Alberta battling Ezra Levant’s The Rebel over legislature access Add to ...

The Alberta government is battling an online news outlet over access to the legislature and has asked a recently retired journalist to review its media policy.

The conflict began two weeks ago when two contributors from The Rebel, a highly conservative web platform driven by political commentator Ezra Levant, were barred from a government announcement in Calgary about new rules for oil royalties.

Sheila Gunn Reid and Holly Nicholas say the premier’s staff denied them access to the news conference because they were with The Rebel.

Three days later, Reid tried to enter the legislature to cover a joint news conference with Premier Rachel Notley and Prime Minister Justin Trudeau.

Reid said security staff denied her entrance because the premier’s office had directed that The Rebel was on a “no-go” list.

Government spokeswoman Cheryl Oates denied the accusations.

Oates said the pair had not signed up ahead of time for the royalty review news conference – as required from all media – and therefore couldn’t attend.

As for the Trudeau visit, the legislature was under tight security and only mainstream media organizations and accredited legislature press gallery members were allowed, she added.

“The legislature was closed to the public that day,” Oates told The Canadian Press.

“The Rebel was not singled out. There were other people who were turned away because they were not accredited media sources.”

She also disputed Reid’s assertion that The Rebel was on a no-go list.

“The premier’s office, the communications office, does not have a no-go list,” Oates said.

She also said that such events are intended for working media and pointed to court testimony in which Levant had denied being a reporter.

“If you have testified under oath that you are not a journalist, then we don’t consider you a journalist.”

In a 2014 defamation hearing, Levant told a judge: “I’m a commentator. I’m a pundit. I don’t think in my entire life I’ve ever called myself a reporter.”

Levant, a former Sun media columnist, started The Rebel with some former colleagues about a year ago. The site has been sharply critical of Notley’s NDP government.

Levant directed requests for comment to Reid, who did not return calls.

The Rebel has released a video which it says shows its reporter being turned away from the legislature. It shows a security guard asking Reid for accreditation as she stands in the entrance of the building. When she fails to satisfy the request, the guard asks for her to be removed.

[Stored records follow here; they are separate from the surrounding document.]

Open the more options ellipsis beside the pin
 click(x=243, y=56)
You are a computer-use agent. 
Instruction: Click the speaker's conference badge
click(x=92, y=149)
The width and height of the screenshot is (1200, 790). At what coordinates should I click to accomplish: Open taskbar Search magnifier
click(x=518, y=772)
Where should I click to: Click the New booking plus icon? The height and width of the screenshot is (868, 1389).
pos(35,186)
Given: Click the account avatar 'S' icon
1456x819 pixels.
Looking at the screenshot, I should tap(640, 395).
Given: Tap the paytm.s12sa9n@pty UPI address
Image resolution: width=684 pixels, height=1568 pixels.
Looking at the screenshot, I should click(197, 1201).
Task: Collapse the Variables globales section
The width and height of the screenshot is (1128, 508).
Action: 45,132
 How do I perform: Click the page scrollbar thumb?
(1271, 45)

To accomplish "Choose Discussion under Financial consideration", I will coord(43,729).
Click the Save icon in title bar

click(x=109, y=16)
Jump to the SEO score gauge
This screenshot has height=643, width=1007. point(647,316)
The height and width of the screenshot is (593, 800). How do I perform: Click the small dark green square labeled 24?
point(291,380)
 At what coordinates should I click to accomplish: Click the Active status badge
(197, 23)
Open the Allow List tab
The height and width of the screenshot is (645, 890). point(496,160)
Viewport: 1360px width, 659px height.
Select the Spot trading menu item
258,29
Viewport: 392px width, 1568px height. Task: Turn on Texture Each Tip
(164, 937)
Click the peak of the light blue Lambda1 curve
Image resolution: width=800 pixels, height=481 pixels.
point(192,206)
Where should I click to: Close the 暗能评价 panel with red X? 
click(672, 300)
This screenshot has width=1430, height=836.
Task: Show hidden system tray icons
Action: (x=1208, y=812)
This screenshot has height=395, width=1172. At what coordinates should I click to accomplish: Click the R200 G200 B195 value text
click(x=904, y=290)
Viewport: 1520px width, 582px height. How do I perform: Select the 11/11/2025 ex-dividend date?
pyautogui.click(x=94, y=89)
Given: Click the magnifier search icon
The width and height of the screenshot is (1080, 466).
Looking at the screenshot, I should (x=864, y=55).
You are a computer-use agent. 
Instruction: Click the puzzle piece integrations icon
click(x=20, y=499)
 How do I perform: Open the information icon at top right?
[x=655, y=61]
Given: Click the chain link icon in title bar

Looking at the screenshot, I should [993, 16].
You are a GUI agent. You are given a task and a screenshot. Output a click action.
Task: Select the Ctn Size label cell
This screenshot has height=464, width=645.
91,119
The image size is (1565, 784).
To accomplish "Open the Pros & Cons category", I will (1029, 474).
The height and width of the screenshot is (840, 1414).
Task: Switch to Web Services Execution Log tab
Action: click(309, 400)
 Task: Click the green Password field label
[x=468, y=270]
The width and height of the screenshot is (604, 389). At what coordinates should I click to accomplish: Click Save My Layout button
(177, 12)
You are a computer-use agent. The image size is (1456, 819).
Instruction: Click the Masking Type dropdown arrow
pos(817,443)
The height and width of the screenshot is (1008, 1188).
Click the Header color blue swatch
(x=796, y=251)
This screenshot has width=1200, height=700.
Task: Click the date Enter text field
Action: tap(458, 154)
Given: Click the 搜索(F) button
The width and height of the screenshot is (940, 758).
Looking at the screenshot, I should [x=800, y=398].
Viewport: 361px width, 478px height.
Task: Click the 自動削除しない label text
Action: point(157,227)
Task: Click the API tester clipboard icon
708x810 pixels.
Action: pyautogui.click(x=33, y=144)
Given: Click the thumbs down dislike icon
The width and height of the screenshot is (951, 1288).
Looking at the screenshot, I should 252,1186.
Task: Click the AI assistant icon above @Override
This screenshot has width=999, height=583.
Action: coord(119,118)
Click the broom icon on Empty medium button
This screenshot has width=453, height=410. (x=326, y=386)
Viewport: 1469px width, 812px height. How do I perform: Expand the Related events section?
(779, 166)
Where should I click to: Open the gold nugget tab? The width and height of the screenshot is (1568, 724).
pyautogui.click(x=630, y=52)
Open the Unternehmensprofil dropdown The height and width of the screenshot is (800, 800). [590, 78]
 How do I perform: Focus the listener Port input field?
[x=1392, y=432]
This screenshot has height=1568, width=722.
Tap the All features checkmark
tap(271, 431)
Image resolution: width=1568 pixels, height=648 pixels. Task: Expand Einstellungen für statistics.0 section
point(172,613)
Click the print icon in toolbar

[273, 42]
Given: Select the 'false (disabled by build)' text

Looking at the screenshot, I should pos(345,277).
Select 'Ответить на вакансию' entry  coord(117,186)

No politicians or political staff are visible in the video.

Darcy Henton, president of the legislature press gallery, said he had spoken to The Rebel about legislature access.

“Journalists are not required to have accreditation from (the legislature) press gallery in order to cover media conferences at the legislature,” Henton wrote on Twitter. “It has long been the practice that reporters simply present their credentials to security to access news conferences.

“The press gallery supports the right of journalists to provide vigorous and diverse coverage of the Alberta legislature.”

The government has asked Heather Boyd, former Western Canada bureau chief for The Canadian Press, to review its accreditation guidelines.

“I’ve been asked to review policies elsewhere and come up with a policy on the issue,” said Boyd. “It’s an intriguing problem.”

She is expected to report back to the government in two to three weeks.